Democratic Sentinel, Volume 18, Number 13, Rensselaer, Jasper County, 13 April 1894 — Flying Machines. [ARTICLE]
Flying Machines.
Benjamin Franklin used to compare the balloon of his day to a child who would presently come to man’s estate. He thought the aerostation was in embryo, and it due time would do marvelous things. But his aspirations, one may now say, were too sanguine. Our aerial achievements are still literally “ in the air,” the flights of our best aeronauts are involuntary. They are “ blown about with every wind. ” It is true that the parachute has been brought to considerable perfection, but that is not flying, but falling. It is something to be able to fall softly from a great height, but it is not much. It hardly seems worth while to go up so far in order to come down again. This reflection applies to the very latest improvements in the science. The winged man of Steglitz has, we are told, “ accomplished a journey of 250 yards, ” bnt this merely means that, starting from a tower he has built for the purpose with a spring board, or from a steep hill, he has flown down that distance.
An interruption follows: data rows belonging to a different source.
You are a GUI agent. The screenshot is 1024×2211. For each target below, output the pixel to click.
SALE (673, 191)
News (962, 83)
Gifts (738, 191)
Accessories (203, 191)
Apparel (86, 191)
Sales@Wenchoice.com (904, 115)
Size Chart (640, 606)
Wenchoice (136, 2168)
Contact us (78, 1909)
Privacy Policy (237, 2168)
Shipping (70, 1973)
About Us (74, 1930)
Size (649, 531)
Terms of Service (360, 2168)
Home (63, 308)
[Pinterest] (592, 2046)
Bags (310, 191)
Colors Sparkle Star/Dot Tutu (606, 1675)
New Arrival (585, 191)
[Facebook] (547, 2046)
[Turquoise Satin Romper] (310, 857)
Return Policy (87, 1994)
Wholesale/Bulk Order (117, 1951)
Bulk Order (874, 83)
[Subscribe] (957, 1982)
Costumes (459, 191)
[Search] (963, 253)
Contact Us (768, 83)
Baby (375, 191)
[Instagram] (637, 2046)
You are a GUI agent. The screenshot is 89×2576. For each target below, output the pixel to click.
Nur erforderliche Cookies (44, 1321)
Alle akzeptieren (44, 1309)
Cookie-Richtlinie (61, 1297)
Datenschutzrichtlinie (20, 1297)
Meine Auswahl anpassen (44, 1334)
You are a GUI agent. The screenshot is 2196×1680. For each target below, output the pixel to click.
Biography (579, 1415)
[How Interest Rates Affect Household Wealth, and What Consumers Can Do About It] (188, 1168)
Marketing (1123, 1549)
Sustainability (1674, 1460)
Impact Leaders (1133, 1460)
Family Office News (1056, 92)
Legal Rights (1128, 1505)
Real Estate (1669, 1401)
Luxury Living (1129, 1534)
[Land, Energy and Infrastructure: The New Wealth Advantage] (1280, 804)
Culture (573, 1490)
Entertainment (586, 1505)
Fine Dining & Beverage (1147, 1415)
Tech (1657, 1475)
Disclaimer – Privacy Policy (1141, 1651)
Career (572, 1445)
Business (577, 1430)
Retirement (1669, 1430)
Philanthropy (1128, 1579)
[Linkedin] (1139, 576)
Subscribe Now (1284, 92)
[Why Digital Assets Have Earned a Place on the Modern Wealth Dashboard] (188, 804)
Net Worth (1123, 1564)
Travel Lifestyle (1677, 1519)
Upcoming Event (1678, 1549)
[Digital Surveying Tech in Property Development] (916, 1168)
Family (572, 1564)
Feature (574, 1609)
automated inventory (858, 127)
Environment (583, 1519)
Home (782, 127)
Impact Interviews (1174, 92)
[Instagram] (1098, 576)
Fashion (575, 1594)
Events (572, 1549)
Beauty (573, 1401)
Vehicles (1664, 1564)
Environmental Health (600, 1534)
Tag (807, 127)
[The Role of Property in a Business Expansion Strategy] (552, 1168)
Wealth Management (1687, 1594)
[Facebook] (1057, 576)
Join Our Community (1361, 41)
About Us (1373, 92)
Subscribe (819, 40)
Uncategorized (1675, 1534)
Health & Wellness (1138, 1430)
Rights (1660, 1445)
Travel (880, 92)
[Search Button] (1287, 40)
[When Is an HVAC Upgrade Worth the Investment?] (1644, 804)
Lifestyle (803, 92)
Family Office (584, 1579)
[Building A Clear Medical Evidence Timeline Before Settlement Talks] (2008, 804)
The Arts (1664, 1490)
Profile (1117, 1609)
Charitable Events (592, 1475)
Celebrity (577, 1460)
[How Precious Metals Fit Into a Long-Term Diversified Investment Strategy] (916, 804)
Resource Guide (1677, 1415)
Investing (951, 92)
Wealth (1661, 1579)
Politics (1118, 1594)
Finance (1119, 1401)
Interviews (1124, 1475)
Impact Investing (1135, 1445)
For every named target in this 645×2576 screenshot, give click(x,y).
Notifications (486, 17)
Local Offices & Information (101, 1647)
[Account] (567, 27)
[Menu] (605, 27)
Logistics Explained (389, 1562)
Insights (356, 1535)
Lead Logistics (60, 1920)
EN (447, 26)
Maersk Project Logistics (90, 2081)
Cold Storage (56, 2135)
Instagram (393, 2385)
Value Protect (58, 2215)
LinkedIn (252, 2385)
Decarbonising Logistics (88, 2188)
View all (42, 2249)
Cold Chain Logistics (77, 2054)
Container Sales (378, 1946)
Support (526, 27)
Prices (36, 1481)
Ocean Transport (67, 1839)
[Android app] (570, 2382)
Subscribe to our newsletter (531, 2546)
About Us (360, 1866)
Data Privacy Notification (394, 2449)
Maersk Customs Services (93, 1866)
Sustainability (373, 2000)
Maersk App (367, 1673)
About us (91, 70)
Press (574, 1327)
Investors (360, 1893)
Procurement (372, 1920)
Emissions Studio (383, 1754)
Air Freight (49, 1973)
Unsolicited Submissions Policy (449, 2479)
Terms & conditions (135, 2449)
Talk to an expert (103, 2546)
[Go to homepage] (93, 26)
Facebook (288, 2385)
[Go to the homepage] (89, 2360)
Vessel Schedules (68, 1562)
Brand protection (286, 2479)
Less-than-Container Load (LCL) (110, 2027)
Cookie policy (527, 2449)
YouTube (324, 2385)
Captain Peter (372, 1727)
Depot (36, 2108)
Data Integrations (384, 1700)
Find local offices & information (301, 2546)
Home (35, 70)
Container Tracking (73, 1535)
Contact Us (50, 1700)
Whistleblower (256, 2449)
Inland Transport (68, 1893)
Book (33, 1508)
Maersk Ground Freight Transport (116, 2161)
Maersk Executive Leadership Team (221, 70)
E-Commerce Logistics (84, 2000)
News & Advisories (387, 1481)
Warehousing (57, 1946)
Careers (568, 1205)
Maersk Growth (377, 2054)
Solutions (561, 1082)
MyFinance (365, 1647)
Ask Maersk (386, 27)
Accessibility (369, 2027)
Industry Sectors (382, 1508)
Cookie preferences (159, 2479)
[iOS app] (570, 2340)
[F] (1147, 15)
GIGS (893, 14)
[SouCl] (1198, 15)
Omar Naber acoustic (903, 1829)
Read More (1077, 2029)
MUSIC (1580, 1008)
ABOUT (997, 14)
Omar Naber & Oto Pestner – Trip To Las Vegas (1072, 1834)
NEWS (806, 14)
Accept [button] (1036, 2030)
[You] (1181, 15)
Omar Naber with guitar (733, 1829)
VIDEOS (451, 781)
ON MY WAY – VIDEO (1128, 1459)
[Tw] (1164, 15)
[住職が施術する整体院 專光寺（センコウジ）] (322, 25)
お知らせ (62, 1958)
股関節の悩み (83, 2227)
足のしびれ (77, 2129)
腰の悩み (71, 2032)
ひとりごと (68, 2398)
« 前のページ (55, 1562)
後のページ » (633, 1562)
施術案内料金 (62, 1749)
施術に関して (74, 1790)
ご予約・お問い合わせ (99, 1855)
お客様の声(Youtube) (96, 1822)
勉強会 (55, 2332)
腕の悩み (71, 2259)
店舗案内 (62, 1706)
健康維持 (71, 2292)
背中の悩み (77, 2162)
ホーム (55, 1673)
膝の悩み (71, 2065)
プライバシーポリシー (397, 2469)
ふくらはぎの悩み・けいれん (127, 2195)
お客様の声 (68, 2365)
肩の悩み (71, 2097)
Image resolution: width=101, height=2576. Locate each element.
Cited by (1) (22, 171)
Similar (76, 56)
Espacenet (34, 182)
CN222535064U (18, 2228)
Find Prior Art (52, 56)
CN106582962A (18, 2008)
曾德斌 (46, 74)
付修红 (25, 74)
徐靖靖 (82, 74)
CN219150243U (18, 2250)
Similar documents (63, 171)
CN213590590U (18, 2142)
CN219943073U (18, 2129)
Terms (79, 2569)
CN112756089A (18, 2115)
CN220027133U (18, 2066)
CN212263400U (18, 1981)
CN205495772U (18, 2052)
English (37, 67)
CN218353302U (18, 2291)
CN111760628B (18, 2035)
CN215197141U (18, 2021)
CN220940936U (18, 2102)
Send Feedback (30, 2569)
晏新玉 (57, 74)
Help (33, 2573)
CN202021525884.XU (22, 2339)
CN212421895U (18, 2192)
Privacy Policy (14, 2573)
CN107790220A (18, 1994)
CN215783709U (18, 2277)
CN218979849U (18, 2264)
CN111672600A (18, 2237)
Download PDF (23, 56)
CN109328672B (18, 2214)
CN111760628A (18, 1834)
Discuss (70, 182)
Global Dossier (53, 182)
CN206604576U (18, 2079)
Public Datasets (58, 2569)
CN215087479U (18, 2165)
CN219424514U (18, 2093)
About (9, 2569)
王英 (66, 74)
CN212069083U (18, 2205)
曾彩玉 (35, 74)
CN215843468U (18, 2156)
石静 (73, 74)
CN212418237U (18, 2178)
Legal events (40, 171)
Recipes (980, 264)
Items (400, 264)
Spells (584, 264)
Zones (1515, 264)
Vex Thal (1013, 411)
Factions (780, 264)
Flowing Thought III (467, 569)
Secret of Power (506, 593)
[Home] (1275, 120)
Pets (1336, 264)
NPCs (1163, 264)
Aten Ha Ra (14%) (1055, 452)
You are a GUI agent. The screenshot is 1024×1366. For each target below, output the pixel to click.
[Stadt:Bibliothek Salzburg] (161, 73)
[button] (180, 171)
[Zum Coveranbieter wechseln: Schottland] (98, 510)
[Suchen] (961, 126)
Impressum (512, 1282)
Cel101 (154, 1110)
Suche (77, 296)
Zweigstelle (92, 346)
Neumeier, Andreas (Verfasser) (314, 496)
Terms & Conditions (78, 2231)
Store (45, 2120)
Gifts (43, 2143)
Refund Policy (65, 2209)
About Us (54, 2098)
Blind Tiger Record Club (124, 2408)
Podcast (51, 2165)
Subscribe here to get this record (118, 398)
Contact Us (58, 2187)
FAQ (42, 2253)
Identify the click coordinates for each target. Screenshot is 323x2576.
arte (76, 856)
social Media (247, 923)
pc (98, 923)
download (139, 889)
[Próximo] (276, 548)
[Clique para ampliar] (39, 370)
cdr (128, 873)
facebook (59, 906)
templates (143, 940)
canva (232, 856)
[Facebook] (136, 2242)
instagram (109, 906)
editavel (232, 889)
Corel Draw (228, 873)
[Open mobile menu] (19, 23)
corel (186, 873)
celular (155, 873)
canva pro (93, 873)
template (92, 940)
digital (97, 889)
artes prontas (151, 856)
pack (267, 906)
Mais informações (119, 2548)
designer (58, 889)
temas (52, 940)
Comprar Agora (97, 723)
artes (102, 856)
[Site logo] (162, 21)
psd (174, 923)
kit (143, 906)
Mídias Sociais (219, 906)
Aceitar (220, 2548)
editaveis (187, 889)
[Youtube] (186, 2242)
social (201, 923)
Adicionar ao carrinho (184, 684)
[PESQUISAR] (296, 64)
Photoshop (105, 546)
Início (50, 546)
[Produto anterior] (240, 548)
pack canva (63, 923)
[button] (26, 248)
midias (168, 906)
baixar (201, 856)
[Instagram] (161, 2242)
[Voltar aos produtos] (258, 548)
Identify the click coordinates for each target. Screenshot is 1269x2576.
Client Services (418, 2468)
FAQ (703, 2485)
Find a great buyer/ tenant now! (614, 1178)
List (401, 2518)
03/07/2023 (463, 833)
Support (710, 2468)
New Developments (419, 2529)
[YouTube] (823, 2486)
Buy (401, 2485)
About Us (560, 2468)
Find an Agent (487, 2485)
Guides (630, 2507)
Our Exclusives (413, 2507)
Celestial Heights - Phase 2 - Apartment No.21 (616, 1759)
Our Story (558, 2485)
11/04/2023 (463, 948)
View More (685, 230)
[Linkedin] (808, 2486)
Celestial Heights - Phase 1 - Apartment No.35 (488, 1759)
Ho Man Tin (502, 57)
As for the aerial machines of various kinds that are to “ revolutionize warfare ” by dropping dynamite over cities and armies, they may be marvels of mechanical science, but they have never yet “ risen to the occasion,” or even risen at all. Even the “ Maxim” invention has, I understand, “never left the rails,” which, although a great virtue in a locomotive, is very little credit to a flying machine.—[l-ondon News.